And, as you might imagine, that’s when I called for his “evidence.” It was also when I first realized that there was a clear-cut conflict of interest problem at the BFS. I knew that Adams was a licensed funeral director—that’s a requirement for the job in this state—but I didn’t know that he was also the main spokesperson for a trade group; Adams is President of the National Funeral Directors and Morticians Association. At that point I began by contacting the administrator at the BFS, Doris Cubitt, and when I didn’t get any satisfaction from her I went to the Secretary of State’s office. I learned that the Secretary of State doesn’t have any jurisdiction over BFS, so I contacted the Director of the Department of Labor, Licensing and Regulation. Catherine Templeton then directed that Mr. Adams resign from his presidency and drop his membership in the organization.
[And now things get truly astonishing. The Board of Funeral Service had repeatedly ignored Fulton’s requests for information on what action they intended to take to correct the widespread violation of consumer protection rules by funeral homes under the board’s jurisdiction. When he got a hold of a copy of the board’s meeting minutes he found the answer. Hold on to your hats. –Josh Slocum]
Transcript of the meeting of the Board of Funeral Service, September 25, 2011, pages 32-36. Eddie Nelson, Charlie Evans, Michelle Cooper, Glen Crawford, and John Petty are all funeral directors and members of the board. Jeanie Rose and Doris Cubitt are staff members.
MS. CUBITT: It’s 12B. Mr. Chairman, your packet contains the letter from Dr. Fulton about his concerns. He’s interested in a response. He’s also included because he included a copy of his last report that he had issued.
MR. NELSON: And I brought that, Ms. Cubitt, at that last meeting, just to give it to you. All board members who have information because it was written directly to me. I wanted the rest of our boardmembers to be apprised of what is — what Dr. Fulton was stating in his letter.
MR. EVANS: Mr. President, I just have a — I have a very — I guess a question that probably may sound silly, but it’s literally because I do not understand. My understanding is, things that come before this board is by a complaint, somebody has a formal complaint.

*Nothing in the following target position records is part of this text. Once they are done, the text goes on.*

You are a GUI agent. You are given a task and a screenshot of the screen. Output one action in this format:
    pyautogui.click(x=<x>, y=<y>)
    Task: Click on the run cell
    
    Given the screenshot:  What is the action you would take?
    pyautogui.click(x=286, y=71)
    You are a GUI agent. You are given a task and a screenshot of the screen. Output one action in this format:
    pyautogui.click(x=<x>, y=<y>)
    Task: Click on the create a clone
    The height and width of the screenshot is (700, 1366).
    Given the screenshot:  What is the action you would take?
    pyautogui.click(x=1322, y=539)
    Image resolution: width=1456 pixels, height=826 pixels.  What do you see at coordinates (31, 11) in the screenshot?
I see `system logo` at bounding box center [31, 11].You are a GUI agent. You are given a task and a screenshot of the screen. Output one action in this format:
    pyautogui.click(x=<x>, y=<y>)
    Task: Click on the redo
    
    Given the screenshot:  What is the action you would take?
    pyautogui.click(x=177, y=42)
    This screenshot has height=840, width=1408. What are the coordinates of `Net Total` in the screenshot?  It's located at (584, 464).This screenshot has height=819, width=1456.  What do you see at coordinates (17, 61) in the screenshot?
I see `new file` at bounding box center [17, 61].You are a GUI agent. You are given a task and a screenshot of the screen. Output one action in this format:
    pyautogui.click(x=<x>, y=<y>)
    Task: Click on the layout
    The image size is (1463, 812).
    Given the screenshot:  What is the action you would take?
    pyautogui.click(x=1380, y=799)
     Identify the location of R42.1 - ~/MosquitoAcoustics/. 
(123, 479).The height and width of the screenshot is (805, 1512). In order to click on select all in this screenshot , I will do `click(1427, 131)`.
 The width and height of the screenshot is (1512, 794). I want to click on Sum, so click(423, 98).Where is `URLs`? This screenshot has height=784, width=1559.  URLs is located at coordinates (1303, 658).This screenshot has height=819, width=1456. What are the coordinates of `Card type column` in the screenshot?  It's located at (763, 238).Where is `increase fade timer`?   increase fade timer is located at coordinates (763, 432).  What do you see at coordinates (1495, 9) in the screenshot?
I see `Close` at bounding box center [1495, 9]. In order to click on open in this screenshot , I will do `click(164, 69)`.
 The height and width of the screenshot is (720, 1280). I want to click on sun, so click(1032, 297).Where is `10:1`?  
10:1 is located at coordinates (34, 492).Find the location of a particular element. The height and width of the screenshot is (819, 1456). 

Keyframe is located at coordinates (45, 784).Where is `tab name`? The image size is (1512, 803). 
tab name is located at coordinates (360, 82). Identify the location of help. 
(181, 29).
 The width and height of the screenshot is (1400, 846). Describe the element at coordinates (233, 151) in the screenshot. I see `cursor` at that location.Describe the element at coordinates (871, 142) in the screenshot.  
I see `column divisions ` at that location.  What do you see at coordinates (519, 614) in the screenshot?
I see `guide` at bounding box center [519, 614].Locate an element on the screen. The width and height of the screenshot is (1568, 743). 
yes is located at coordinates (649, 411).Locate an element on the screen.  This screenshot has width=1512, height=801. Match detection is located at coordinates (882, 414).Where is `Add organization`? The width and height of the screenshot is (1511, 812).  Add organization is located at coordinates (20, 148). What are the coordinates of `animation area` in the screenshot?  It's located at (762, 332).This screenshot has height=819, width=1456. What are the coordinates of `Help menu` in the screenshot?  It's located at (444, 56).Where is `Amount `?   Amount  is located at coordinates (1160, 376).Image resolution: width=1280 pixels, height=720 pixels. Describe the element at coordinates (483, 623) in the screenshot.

How do you respond to a letter that just has a bunch of numbers on it? There seems to be no formal complaint.
MR. NELSON: Well, I received the call from Dr. Fulton and he wanted to basically come in and address the board with his findings. And he had said that he had mentioned that he had spoken to a previous board president, and it was ongoing. So at that time, I gave our administrator a copy, so that everyone on the board would be apprised of what Dr. Fulton’s concerns are. So I guess that we need to decide at this point, do we want to address and need to set up another time for him to come back to talk to us? Or to have our administrator handle that?
MR. EVANS: I think that’s an administrator issue. I think until it’s a formal complaint — Ms. Cubitt does such a fine job.
MS. CUBITT: He wants to know the board’s position. What is the board going to actively do to ensure that funeral homes are following the FTC rules.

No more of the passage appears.